- _TASK REQUIREMENTS_: From the entries below, copy out all lines holding "computer".

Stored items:
++++++++

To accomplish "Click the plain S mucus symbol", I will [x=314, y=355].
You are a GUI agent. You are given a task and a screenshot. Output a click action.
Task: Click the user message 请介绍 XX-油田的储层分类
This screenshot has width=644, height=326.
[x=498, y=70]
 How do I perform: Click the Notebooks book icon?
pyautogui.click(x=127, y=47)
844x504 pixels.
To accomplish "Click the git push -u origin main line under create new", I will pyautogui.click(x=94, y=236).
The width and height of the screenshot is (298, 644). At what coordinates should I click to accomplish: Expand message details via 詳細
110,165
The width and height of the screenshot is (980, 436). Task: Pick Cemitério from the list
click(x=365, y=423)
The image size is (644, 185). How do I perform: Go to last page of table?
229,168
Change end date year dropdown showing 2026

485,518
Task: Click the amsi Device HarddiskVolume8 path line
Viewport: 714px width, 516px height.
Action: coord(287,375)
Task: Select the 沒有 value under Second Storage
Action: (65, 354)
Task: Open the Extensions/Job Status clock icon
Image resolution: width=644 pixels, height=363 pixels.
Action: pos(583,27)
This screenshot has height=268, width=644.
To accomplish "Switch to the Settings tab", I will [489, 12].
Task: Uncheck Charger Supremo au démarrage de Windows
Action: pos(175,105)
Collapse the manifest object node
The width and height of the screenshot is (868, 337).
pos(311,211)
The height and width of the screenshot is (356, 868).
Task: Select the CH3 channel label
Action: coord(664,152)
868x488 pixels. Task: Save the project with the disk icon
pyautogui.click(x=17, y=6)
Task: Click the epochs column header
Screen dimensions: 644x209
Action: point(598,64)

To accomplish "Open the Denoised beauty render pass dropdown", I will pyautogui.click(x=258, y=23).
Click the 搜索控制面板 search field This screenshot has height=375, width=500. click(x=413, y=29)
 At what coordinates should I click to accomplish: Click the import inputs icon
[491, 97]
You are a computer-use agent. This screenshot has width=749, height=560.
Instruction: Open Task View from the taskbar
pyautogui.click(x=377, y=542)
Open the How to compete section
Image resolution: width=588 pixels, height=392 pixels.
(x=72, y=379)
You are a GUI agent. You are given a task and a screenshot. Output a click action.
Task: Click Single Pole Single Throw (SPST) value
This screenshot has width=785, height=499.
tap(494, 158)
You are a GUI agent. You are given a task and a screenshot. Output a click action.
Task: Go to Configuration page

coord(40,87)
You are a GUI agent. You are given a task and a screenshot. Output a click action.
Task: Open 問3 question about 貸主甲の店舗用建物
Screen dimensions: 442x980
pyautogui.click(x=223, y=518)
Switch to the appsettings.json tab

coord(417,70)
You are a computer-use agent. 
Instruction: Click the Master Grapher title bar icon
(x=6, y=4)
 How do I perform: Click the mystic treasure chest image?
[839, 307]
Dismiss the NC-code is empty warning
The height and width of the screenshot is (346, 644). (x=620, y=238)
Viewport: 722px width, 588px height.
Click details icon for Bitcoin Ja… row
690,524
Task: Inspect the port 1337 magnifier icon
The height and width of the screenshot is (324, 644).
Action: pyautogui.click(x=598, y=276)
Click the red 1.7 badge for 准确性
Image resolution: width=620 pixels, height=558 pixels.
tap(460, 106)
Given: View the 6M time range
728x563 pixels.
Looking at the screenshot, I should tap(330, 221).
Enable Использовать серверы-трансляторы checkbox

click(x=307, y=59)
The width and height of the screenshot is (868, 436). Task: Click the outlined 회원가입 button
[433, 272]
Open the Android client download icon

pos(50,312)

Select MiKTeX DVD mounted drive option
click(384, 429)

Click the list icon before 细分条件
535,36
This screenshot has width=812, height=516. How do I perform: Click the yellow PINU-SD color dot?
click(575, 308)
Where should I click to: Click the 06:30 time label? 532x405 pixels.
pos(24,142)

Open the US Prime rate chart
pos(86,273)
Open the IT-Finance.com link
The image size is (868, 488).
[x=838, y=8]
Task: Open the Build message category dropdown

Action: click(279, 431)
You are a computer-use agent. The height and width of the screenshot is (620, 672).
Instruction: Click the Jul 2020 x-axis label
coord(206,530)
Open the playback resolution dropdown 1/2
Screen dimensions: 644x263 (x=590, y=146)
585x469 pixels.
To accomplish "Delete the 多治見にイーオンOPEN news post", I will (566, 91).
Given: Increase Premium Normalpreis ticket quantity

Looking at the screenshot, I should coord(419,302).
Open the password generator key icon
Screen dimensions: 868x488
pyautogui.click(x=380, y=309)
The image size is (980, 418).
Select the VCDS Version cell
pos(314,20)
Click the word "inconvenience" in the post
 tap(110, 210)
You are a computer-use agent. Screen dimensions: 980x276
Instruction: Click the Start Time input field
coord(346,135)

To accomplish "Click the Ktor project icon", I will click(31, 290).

++++++++

- _SOLUTION FOR THIS EXERCISE_:
You are a computer-use agent. This screenshot has width=749, height=560.
You are a computer-use agent. 
You are a computer-use agent. The height and width of the screenshot is (620, 672).
You are a computer-use agent. Screen dimensions: 980x276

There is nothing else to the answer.